▶ **Source document**
Content starts
Article by Mag Wompel published in: "Employment Precariousness and Industrial Action / Prekarität und Arbeitskampf. In: where work ends and mission begins by bankleer, Akademie Schloss Solitude, 2005, ISBN 3-937158-01-4, S. 106-119

Low-paid, temporary and unregulated work conditions have always existed. But what for decades was “reserved” for women and immigrants, as well as for voluntary dropouts, is now becoming the daily experience of more and more people. For years now, precarious wage labor has been expanding in all sectors of the economy. Deregulated work conditions have been on the increase since services have started to be outsourced, work made more flexible and since the low-income sector has begun to receive state support. The “entrepreneurial self” has become the leading notion in ever more trade branches.

Letter-carriers, truck drivers, warehouse workers, McDonald’s service personnel or call center agents working for low wages; “Ich-Ag”s [1]struggling for existence, subcontracted workers having to fight obscure agencies for their wages; Kazakh doctors cleaning German apartments, Kurdish refugees washing dishes in fast-food stands; Poles, Romanians, Germans or Portuguese working on construction sites; home workers stuffing envelopes on call; students selling movie tickets or going on to take supporting jobs in the training sector – the supposed “knowledge and information society” is based on temporary work and low wages. Not even a university degree guarantees a stable career anymore. Whether it be in journalism and the media, the culture industry, research or the Internet business – many academics today face pseudo-self-employment. Social status is no longer accompanied per se by material security – this is yet another reason why the mainstream press has suddenly started to notice the phenomenon of precariousness.

Because of flexibilized capitalism, wage labor with terrible labor contracts – or none at all – is becoming the new status quo for ever more permanent staff members of big companies, who, until recently, had considered themselves safe. The individualization of risk applies to everyone and affects almost every employee. This process is making evident the fundamental precariousness of working and living conditions in a capitalist system for what traditionally has been called the proletariat – regardless of income. In order for the concept of precarious wage labor not to become arbitrary, however, distinctions need to be made.

Ever since there have been precarious work conditions, there has been a difference between other-determined and self-determined precariousness – also regardless of income. The former has always been considered the only possible kind of wage labor for people on the lower end of the labor market hierarchy: immigrants, the unemployed, women. The latter, the self-determined, the volunteers, have been an increasing phenomenon since the 1970s and 80s. Theirs was an expression of revolt against Fordist working conditions – the very conditions to which many unionists today would like to return. This revolt targeted the rigid conception of life that accompanied so-called stable employment conditions, as well as the tedious, unhealthy assembly line work in the Taylorist factory. Today these dropouts – and the wildcat strikes at the time, especially in the automobile industry – remind us that the supposedly golden age of Fordism never existed and that work place security as well as relatively high wages and bonuses were bought at a high price.
Content ends
▶ **Check your understanding**
1. In the article on precarious work, set down the passage from "Because of flexibilized" up to and including "to be made.".
2. According to the article on precarious work, why do distinctions need to be made within the concept of precarious wage labor?

▶ **Collected material**
Content starts
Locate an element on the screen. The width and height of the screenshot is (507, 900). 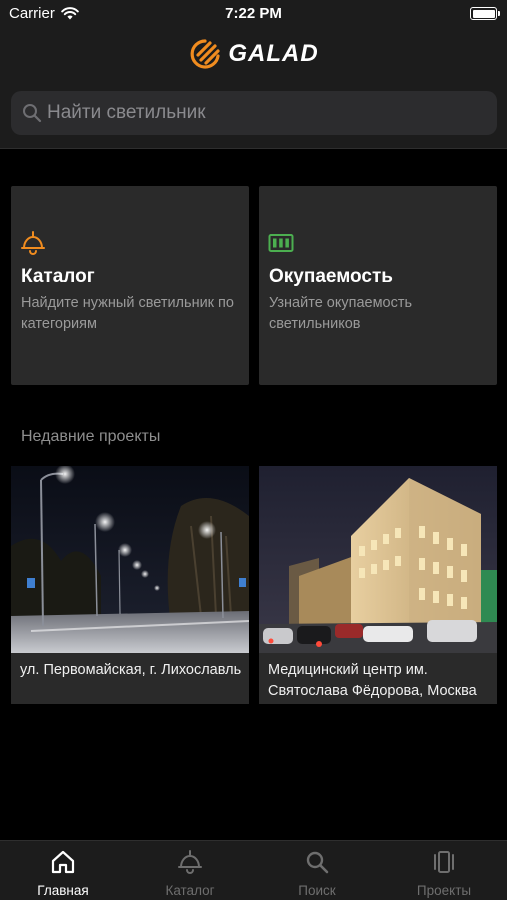
home-icon is located at coordinates (63, 862).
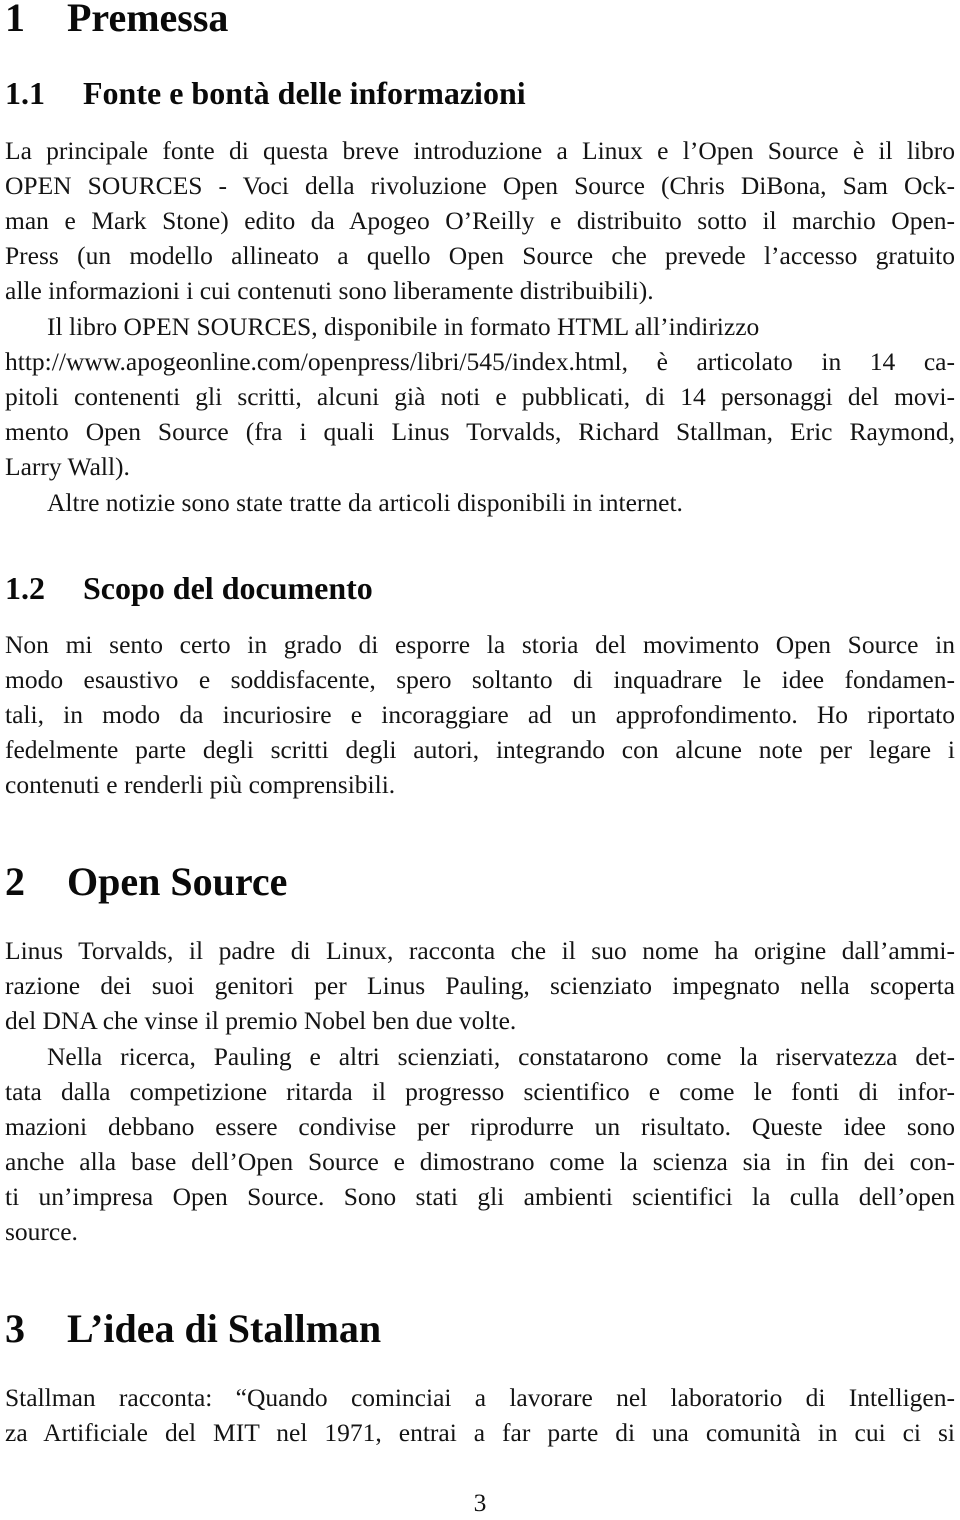  Describe the element at coordinates (15, 882) in the screenshot. I see `section-number: 2` at that location.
Content ends
▶ **Answers to the exercises**
1.
Because of flexibilized capitalism, wage labor with terrible labor contracts – or none at all – is becoming the new status quo for ever more permanent staff members of big companies, who, until recently, had considered themselves safe. The individualization of risk applies to everyone and affects almost every employee. This process is making evident the fundamental precariousness of working and living conditions in a capitalist system for what traditionally has been called the proletariat – regardless of income. In order for the concept of precarious wage labor not to become arbitrary, however, distinctions need to be made.

2. Distinctions need to be made so that the concept of precarious wage labor does not become arbitrary.